From mboxrd@z Thu Jan  1 00:00:00 1970
Return-Path: <owner-linux-mm@kvack.org>
Received: from mail172.messagelabs.com (mail172.messagelabs.com [216.82.254.3])
	by kanga.kvack.org (Postfix) with SMTP id 55A876B007E
	for <linux-mm@kvack.org>; Wed, 28 Oct 2009 08:01:13 -0400 (EDT)
Date: Wed, 28 Oct 2009 13:00:50 +0100
From: Andrea Arcangeli <aarcange@redhat.com>
Subject: Re: RFC: Transparent Hugepage support
Message-ID: <20091028120050.GD9640@random.random>
References: <20091026185130.GC4868@random.random>
 <87ljiwk8el.fsf@basil.nowhere.org>
 <20091027193007.GA6043@random.random>
 <20091028042805.GJ7744@basil.fritz.box>
MIME-Version: 1.0
Content-Type: text/plain; charset=us-ascii
Content-Disposition: inline
In-Reply-To: <20091028042805.GJ7744@basil.fritz.box>
Sender: owner-linux-mm@kvack.org
To: Andi Kleen <andi@firstfloor.org>
Cc: linux-mm@kvack.org, Marcelo Tosatti <mtosatti@redhat.com>, Adam Litke <agl@us.ibm.com>, Avi Kivity <avi@redhat.com>, Izik Eidus <ieidus@redhat.com>, Hugh Dickins <hugh.dickins@tiscali.co.uk>, Nick Piggin <npiggin@suse.de>, Andrew Morton <akpm@linux-foundation.org>
List-ID: <linux-mm.kvack.org>

Hi Andi,

On Wed, Oct 28, 2009 at 05:28:05AM +0100, Andi Kleen wrote:
> I think longer term the standard VM just needs to understand
> huge pages properly.
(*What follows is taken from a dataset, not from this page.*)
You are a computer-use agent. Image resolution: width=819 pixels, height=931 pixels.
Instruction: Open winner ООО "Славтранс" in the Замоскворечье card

Originally when huge pages were only
> considered a "Oracle hack" the separation made sense, but now
> with more and more use that is really not true anymore.
> 
> Also hugetlbfs is gaining more and more functionality all the time.

This is exactly the problem... and these days there's not just Oracle:
KVM, glibc needs hugepages too all the time, so it's not surprising
even hugetlbfs is gaining more generic functionality but it's still an
awkward model with libhugetlbfs and it still has limitations that
prevents generic use.

> Maintaining two VMs in parallel forever seems like the wrong
> thing to do.

Agreed.

> Also the fragmentation avoidance heuristics got a lot better
> in the last years, so it's much more practical than it used to be
> (at least for 2MB)

"more practical at least for 2MB" is why I suggested to ignore sizes
like 1G. 2M is already on the largy side, and in this work we should
focus on those sizes that can realistically be found on the buddy even
by pure luck on a busy system sometime, and that can be reasonably
found on the buddy if defrag heuristics shrink the cache in physical
order. 1G will never be found by pure luck, at best it could be
defragged but with an huge expensive defrag relocation amount of work
which might not be justified.

> > > The problem is that this will interact badly with 1GB pages -- once
> > > you split them up you'll never get them back, because they 
> > > can't be allocated at runtime.
> > 
> > 1GB pages can't be handled by this code, and clearly it's not
> > practical to hope 1G pages to materialize in the buddy (even if we
> 
> That seems short sightened. You do this because 2MB pages give you
> x% performance advantage, but then it's likely that 1GB pages will give 
> another y% improvement and why should people stop at the smaller
> improvement?

For the reason mentioned above, sizes like 1G will likely remain
available only through boot-reservation and splitting an huge page to
be swapped would require a very expensive split_huge_page
function. Instead of a loop for (i=0; i<512; i++) inside a not
preemptive section with all pmd frozen, you will have a loop of
262144... And swapping 1G page natively without splitting it, is even
less feasible.

> Ignoring the gigantic pages now would just mean that this
> would need to be revised later again or that users still
> need to use hacks like libhugetlbfs.

They will still need if they want the extra y%, because 1G pages
simply can't be generated by the buddy allocator. I doubt we should
increase the MAX_ORDER from 11 to 18, it would slowdown the whole
buddy without actually giving us 1G pages in a timely manner (the
relocation work over 1G would be very expensive so not suitable for
transparent behavior).

> Given 1GB pages for a time are harder to use on the system
> administrator level, but at least for applications the interfaces
> should be similar at least.

I see your point here in wanting to use the generic interface, we
could have the page fault in the madvise vmas that fits a 1G naturally
aligned region, search into a reserved region first, and if they don't
find the 1G page reserved they could search the buddy for 2M
pages. But still the problem is there's no way to swap that 1G beast
if we go low on memory. It's not transparent behavior, but we could
share the same madvise interface, true! I doubt we should map 1G pages
in tasks outside of madvised vmas, because of that ram being special
and reserved. In some ways hugetlbfs providing for permissions in
order to take advantage of the reserved regions is better than
unprivileged madvise. Not to tell the problem of clearing and copying
of a 1G page during page fault...

For the transparent 2M pages instead if an unprivileged user end up
using them the whole system gains because the more people uses 2M
pages the less fragmentation there is in the system.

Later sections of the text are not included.